[The records Boundary: Start]

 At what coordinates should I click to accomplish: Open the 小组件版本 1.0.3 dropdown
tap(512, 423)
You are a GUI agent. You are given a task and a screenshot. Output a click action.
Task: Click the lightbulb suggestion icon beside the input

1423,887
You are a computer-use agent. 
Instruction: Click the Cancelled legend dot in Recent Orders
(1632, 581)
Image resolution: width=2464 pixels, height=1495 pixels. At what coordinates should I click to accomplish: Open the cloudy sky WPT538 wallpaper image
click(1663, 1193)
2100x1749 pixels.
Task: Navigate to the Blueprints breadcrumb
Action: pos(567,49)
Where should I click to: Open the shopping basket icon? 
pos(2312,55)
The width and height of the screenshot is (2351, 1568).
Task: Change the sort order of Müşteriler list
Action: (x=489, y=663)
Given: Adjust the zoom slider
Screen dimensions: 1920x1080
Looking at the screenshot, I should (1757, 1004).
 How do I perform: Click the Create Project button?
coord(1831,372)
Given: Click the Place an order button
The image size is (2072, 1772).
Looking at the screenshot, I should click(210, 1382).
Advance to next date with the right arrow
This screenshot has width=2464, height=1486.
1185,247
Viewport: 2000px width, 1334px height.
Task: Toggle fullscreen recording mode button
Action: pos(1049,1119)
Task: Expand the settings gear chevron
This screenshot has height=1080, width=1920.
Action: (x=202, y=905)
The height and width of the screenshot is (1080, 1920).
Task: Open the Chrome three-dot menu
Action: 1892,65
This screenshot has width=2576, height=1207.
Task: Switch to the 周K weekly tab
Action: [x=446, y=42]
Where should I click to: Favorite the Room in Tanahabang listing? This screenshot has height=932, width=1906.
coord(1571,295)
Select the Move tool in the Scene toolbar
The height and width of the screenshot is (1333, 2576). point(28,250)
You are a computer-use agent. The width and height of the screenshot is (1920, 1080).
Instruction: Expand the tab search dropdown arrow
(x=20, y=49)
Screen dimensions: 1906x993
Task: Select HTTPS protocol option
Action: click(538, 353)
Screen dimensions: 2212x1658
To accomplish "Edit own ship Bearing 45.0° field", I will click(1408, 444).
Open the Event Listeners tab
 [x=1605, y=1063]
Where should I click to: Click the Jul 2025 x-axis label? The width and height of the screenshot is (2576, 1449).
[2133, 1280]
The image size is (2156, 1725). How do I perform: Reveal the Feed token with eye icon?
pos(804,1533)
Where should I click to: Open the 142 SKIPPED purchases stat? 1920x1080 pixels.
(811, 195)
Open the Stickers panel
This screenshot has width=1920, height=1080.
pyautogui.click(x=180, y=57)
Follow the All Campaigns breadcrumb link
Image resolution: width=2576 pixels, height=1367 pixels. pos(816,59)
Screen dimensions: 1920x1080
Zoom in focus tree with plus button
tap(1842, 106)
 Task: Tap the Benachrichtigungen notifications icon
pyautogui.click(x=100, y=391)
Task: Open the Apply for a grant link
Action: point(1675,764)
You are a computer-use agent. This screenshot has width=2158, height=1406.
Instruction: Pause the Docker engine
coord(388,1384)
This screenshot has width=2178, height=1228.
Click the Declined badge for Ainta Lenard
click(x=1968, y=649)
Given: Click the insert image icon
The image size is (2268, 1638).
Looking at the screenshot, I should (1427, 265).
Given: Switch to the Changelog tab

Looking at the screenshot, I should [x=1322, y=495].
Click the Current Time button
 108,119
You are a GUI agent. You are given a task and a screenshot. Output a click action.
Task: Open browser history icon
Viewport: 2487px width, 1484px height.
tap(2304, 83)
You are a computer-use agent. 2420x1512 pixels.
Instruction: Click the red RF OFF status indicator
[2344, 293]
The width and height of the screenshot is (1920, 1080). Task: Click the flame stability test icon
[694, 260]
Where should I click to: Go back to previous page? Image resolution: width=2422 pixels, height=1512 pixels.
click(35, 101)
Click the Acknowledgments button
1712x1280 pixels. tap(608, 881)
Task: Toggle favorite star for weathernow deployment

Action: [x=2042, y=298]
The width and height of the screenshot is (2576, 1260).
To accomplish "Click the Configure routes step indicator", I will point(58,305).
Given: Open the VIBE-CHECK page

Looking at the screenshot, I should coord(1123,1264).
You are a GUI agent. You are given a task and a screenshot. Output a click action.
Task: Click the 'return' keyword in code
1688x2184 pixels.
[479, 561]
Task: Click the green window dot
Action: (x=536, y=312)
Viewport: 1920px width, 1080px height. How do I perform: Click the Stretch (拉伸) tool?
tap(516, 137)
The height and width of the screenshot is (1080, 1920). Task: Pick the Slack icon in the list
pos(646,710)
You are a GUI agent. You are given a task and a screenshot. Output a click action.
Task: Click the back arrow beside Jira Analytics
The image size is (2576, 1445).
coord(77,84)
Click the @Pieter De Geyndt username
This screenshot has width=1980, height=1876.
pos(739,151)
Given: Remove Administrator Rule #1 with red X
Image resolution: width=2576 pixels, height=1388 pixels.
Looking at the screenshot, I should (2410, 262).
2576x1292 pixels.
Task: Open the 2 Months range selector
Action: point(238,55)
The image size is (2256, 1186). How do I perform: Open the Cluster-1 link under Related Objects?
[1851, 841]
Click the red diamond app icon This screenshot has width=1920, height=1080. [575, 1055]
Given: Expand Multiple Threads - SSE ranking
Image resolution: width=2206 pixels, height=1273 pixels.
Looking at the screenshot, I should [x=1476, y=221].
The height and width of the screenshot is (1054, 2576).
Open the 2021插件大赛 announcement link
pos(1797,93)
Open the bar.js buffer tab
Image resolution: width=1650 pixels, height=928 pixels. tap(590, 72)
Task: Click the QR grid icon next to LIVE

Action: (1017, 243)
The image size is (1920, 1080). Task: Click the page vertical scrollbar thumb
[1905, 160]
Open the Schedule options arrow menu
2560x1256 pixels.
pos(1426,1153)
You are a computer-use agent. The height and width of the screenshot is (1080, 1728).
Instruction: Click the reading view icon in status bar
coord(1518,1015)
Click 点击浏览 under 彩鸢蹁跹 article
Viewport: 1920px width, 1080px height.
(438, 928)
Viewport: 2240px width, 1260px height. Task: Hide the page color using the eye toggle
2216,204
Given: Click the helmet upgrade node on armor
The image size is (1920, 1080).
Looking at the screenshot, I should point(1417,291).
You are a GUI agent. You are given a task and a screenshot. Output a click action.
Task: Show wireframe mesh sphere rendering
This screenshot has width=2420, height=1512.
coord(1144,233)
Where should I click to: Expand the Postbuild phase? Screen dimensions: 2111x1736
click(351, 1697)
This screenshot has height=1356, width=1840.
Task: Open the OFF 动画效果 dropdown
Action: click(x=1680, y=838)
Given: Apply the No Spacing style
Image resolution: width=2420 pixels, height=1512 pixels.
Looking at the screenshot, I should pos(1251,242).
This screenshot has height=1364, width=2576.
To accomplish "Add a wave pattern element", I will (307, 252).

[The records Boundary: End]

**Task prompt:** What is needed is the count of lines in the records that include the word "computer", with no other text.

**Response to the task:** 5